SlashBot
Developed and Constructed by
Bill Cunningham
-Lead Mechanical
Ryan Foster
-Circuitry, Device Driver
Michael Plucinski
-Device Driver, Software, Mechanical
Mark Price
-Lead Circuitry, Mechanical
Introduction
SlashBot is a guitar playing robot. It is delicately orchestrated and physically coordinated by an mpc-555 microcontroller. The physical apparatus required to construct Slashbot can all be purchased from your local machine shop andconstructed with much patience and planning.
Abstract
In order to build a guitar playing robot, we had to engineer a physical apparatus that was capable of holding unique frets on a guitar, as well as picking an individual string simultaneously. We decided to use mpc-555 microcontroller to trigger solenoids that would be the main physical driving components. Each individual solenoid would have to be custom fit to the electric guitar we had available to use, an Ibanez GAX30. We would also need a way of converting a midi file (used as input) into string/fret coordinate positions. We decided to split up our project into 4 groups, Mechanics, Circuitry, a Device Driver, and the Conversion Software.
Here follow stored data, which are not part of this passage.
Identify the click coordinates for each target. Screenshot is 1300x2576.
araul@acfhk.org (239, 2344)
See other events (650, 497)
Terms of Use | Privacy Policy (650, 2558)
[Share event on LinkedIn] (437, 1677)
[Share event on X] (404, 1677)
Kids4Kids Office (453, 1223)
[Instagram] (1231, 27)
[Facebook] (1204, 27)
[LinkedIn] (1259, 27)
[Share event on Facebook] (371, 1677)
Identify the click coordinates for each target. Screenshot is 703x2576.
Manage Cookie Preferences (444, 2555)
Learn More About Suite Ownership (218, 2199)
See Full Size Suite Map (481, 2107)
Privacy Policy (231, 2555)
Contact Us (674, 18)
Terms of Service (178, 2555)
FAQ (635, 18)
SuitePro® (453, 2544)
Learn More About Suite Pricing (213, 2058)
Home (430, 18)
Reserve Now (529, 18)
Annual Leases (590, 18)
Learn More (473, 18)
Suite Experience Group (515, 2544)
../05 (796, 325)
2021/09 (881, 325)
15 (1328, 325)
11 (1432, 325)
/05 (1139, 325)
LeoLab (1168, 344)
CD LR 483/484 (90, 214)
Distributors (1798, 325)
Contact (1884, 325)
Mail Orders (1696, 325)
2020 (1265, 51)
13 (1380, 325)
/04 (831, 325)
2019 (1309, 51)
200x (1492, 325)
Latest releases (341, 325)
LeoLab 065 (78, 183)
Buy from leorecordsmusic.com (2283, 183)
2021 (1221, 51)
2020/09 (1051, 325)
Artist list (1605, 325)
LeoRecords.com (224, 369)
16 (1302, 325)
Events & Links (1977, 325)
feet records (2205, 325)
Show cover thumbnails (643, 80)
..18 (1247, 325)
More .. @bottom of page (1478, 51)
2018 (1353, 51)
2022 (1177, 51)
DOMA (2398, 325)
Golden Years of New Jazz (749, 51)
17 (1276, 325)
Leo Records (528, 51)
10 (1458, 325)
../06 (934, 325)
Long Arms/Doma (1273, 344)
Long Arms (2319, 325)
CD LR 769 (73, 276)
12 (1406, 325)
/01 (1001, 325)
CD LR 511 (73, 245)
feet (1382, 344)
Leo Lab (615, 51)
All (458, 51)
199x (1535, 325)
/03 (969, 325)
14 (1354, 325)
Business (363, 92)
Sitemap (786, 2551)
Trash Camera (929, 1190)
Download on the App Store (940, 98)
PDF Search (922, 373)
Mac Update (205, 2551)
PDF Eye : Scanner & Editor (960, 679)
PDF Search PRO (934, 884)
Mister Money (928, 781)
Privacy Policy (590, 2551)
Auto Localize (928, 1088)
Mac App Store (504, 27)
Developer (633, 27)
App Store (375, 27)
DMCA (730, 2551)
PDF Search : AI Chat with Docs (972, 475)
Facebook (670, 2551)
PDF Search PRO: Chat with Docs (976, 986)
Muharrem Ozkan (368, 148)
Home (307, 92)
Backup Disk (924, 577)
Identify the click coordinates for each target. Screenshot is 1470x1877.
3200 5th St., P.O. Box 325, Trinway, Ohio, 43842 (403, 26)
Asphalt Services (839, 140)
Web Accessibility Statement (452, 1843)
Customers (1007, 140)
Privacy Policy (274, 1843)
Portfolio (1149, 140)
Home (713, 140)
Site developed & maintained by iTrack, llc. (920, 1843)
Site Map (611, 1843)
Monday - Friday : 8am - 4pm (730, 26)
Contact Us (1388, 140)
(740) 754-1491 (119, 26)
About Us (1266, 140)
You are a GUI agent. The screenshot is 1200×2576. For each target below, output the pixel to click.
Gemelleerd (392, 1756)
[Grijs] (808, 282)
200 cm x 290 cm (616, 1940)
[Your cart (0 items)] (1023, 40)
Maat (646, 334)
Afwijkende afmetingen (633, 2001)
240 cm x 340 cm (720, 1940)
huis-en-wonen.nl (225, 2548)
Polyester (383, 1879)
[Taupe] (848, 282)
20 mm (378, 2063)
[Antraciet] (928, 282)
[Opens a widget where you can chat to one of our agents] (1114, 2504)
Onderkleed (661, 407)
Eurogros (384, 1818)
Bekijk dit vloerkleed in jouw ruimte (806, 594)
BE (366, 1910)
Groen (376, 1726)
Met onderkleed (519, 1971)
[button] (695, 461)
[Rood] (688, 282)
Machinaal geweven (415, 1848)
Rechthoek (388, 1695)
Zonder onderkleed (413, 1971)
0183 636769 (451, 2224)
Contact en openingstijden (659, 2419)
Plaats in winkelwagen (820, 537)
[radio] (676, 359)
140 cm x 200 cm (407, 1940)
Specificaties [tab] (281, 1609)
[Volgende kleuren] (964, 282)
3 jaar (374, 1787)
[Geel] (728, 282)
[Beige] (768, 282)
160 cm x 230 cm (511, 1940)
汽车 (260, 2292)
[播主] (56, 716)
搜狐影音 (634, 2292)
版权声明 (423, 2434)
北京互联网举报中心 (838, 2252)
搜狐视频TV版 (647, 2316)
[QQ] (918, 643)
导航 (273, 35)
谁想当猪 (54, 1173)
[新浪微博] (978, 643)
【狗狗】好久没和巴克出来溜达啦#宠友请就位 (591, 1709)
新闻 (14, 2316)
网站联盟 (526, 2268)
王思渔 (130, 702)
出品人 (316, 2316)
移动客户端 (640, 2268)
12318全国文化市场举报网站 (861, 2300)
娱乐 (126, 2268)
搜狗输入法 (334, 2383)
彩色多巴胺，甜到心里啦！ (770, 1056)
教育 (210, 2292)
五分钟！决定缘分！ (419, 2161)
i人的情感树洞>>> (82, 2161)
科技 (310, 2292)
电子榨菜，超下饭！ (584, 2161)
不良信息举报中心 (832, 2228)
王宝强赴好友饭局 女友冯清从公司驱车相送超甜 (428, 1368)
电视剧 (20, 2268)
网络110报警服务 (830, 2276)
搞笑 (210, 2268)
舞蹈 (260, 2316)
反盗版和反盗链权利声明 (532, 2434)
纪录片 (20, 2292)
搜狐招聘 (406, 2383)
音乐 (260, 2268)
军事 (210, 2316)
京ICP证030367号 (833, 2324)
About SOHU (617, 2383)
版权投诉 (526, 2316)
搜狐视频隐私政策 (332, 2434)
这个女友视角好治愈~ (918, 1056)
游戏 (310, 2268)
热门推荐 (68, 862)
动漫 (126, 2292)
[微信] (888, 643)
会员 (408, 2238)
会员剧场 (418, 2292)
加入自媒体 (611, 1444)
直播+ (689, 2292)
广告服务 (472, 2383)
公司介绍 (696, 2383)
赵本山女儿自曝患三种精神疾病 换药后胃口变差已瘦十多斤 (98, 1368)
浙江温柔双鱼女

Hardware Design - Plucking Strings
The physical method for pushing down the frets and for strumming strings is based on solenoid triggering. A transistor based circuit is setup to regulate the firing of a solenoid based on the a control signal from the microcontroller. In this manner we can control which frets and which strings to pluck instantaneously.
Fret Solenoids
The solenoids that were responsible for driving the frets had to be buffered and regulated by a transistor circuit coming from the microcontroller. We used two inverting CMOS logic gates to buffer the microcontroller signal into a power MOSFET junction (regular buffers were in short supply). The power MOSFET ran a source-drain voltage of 20V to trigger the solenoid, while the gate was connected to the CMOS buffers with pull-up resistors provided.
Plucking Solenoids
Solenoids were used in a similar fashion to "pluck" individual strings. A solenoid was positioned at each string to pull a pick across a string to create a pluck. When the solenoid was reset however it would again strum across the string and produce a unwanted vibration. In order to avoid this unwanted phenomenon, 555 timers were used to trigger another solenoid which would elevate the picking mechanism to avoid striking the string again. Careful calibration was required to setup the hardware timing involved in configuring the elevating circuitry.
Device Driver
The device driver was responsible for firing particular pins correspondent with musical notes and time events. The pins were mapped to three locations. In the case of output pins dealing with strumming, a short burst of 1 bit being on was all that was needed, and was then shut off. In the case of pins dealing with solenoids, these were kept on until the next time event where new notes would need to be played.
Software
The software we wrote took a midi file as input, parsed out the tracks inside the file, chose 1 (via user input) and then built a LOL structure. The first list was of time_event structures, each of which contained a list of note_node structures. The software was responsible for assuring the notes being played were on valid string/fret coordinate positions. The software also ran simple statistics determining how many notes and events were lost due to range issues, and offered the ability to shift notes by octaves. The part that dealt with the midi file was written in Perl. The output from that file was a simple text file of "at time X play note Y for length Z" lines. This was read in by the code running on the microcontroller (written in C) via the serial port. The LOL was a simple 2 D dynamic array. The first dimension included "time events structures" which had information on at what time this event should occur at, a linked list of notes that should be played, and which time event was next. The second dimension was a linked list of note events, which were just fret/string coordinate positions. Once this list was loaded it was sorted, and parsed through to make sure all strings and fret positions were within range. Any octave shifting was also done here, during the range check. The first time event was handled, and then a time was set to wait until the next time event (which was calculated by subtracted the next time event's time with the current time event's time).
Result
Our initial design was not fully implemented. At the last minute we had to change from using stepper motors to using 2 solenoids per each string for plucking. That forced us to cover from 6 frets to 4. We also never hooked up the plucking curcuits to the microcontroller. For some reason they wouldn't work. If given another day or two we would have had that working as well. As of right now, we don't have enough power hooked up to play more than a 2 frets at a time, our initial design had us playing 6 at once, enabling full chords to be played. Our code doesn't handle turning notes 'off'. We just let them ring out, ignoring the 'length' attribute we send over. This could easily be coded in by restructuring the first list of time events to have a way of signaling notes to be off. If we had the stepper motors we probably would have had this done.
Conclusions
It was possible to do implement what we wanted, and we came really close. If we put another 10 man hours into it plucking would have worked, another 2 or 3 man hours and the software would have supported multiple notes being played at once. If we had to redo the project, I don't know what else we would have changed. Maybe trying it with an aquostic guitar? Even then, we would have different issues (plucking would have had to have worked, and force of pressing down the frets would have been an issue).
References
Refer to our initial proposal for any parts we used.
Thank you Slash - you are an amazing guitarist.